## 1. Get webpage using *requests*

In [None]:
import requests

req = requests.get('https://en.wikipedia.org/wiki/Data_science')

In [None]:
req

In [None]:
webpage = req.text

In [None]:
with open("filename", "wb") as f:
    f.write(webpage)

In [None]:
print(webpage)

## 2. Get specific contents using BeatifulSoup

In [None]:
from bs4 import BeautifulSoup

soup = BeautifulSoup(webpage, 'html.parser')

### 2.1 Prettify the webpage

In [None]:
print(soup.prettify())

### 2.2 Get all links and their titles

You can try to remove "attrs" to see how it works.

In [None]:
links = soup.find_all('a')

In [None]:
links

In [None]:
links2 = soup.find('a', attrs={"class":False})

In [None]:
links2

In [None]:
paragraph.find_all('a', attrs={"title":True})

In [None]:
data = {"title":[], "href":[]}
for link in soup.find_all('a', attrs={"title":True}):
    data["title"].append(link["title"])
    data["href"].append(link["href"])

In [None]:
import pandas as pd
df = pd.DataFrame(data)
df

In [None]:
df.to_csv(r'Sample_data.csv', index = False)

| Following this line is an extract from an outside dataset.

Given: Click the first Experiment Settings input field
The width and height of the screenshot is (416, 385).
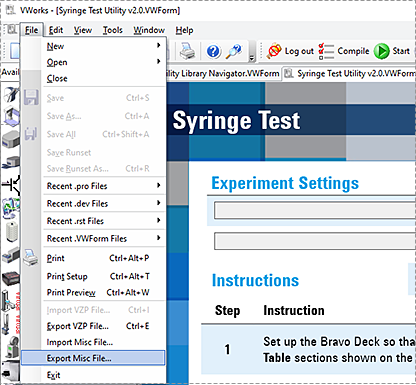Looking at the screenshot, I should coord(315,210).
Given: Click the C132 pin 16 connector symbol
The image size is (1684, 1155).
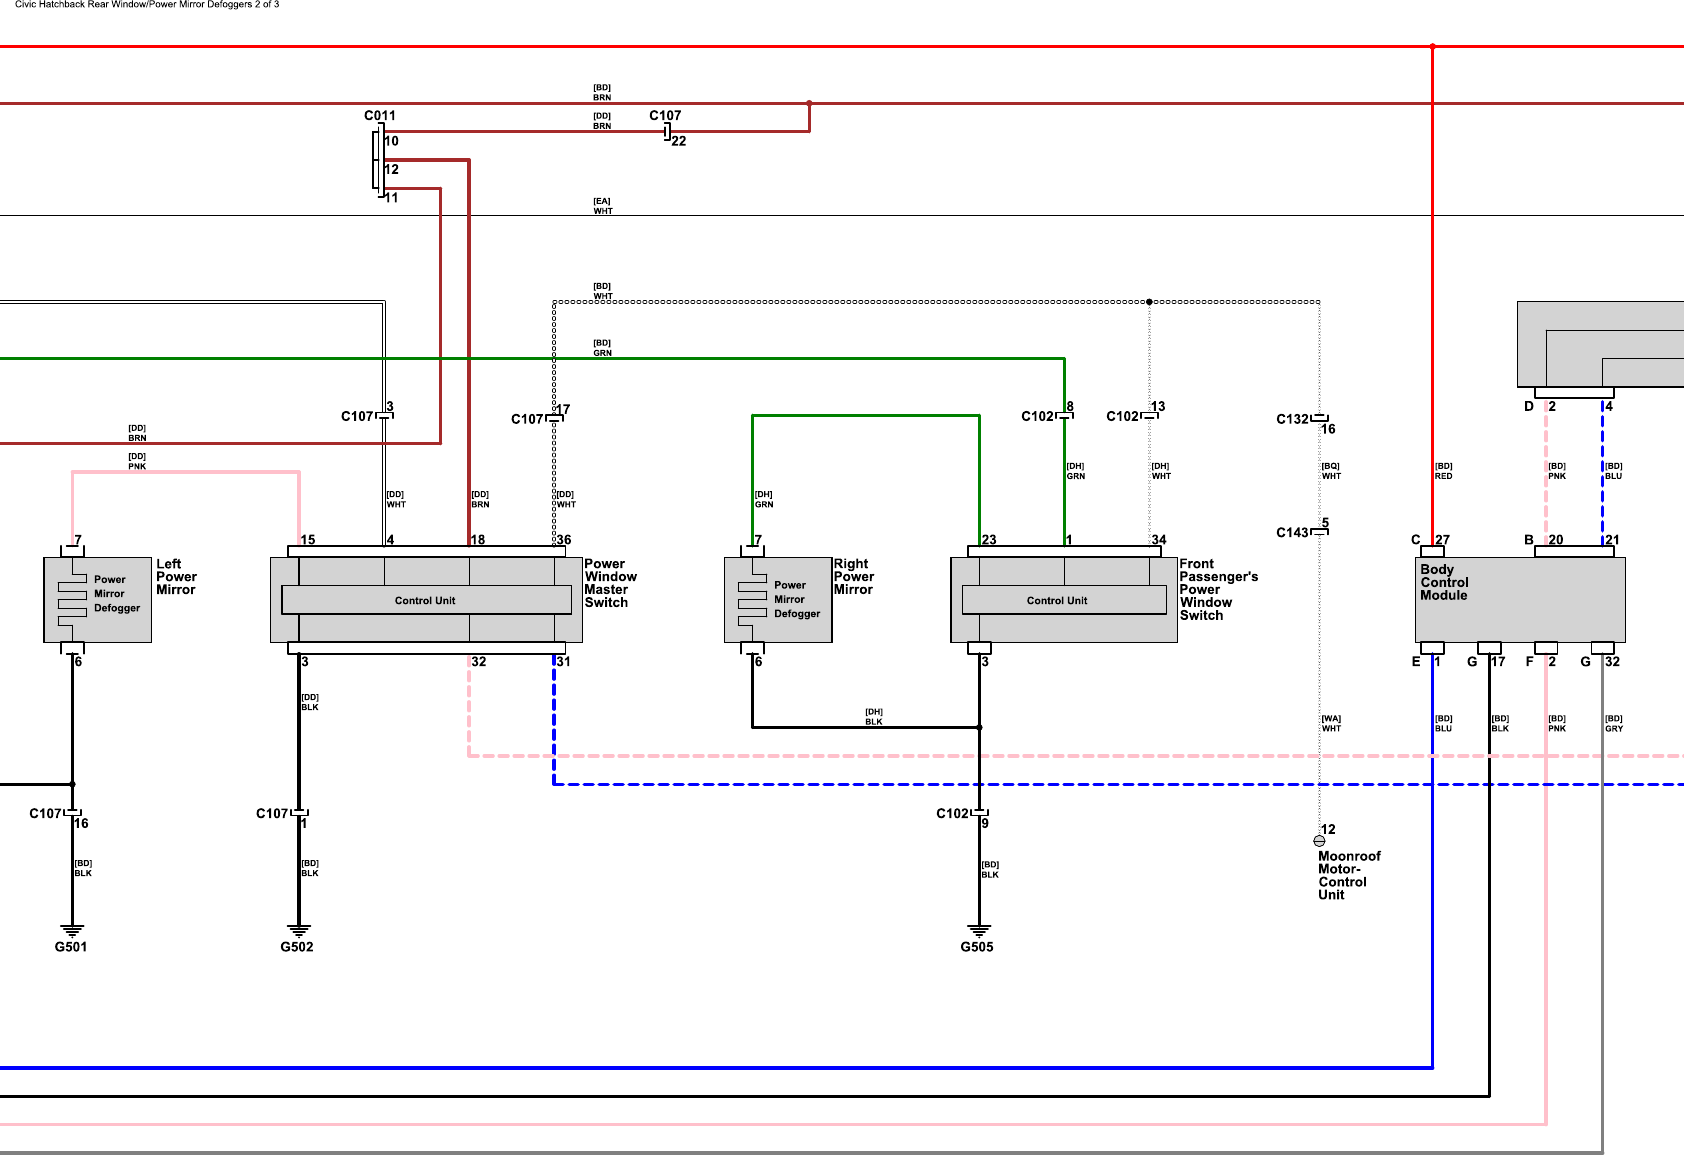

## 3. Get the contents from all the webpages

In [None]:
webpages = []
head = "https://en.wikipedia.org"
for href in data["href"]:
    link = head + href
    req = requests.get(link)
    webpage = req.text
    webpages.append(webpage)

## 4. Futher readings

### 4.1 robots.txt

Check robots.txt of the website to find out what are allowed.

In [None]:
req = requests.get("https://en.wikipedia.org/robots.txt")
webpage = req.text

In [None]:
soup = BeautifulSoup(webpage, 'html.parser')
print(soup.text)

### 4.2 Sleep

You would be banned, if you scrape a website too fast. Let your crawler sleep for a while after each round.

In [None]:
import time

for i in range(5):
    time.sleep(3)
    print(i)

### 4.3 Randomness

Pausing for extactly three seconds after each round is too robotic. Let's add some randomness to make your crawler looks more like a human.

In [None]:
from random import random

for i in range(5):
    t = 1 + 2 * random()
    time.sleep(t)
    print(i)

### 4.4 Separate the codes for scraping from the ones for data extraction

1. Scraping is more vulnerable. Nothing is more annoying than your crawler breaks because of a bug in the data extraction part.  
2. You never know what data you would need for modeling. So keep all the webpages you obtain. 

### 4.5 Chrome Driver and Selenium

These are the tools make your crawler act even more like a human.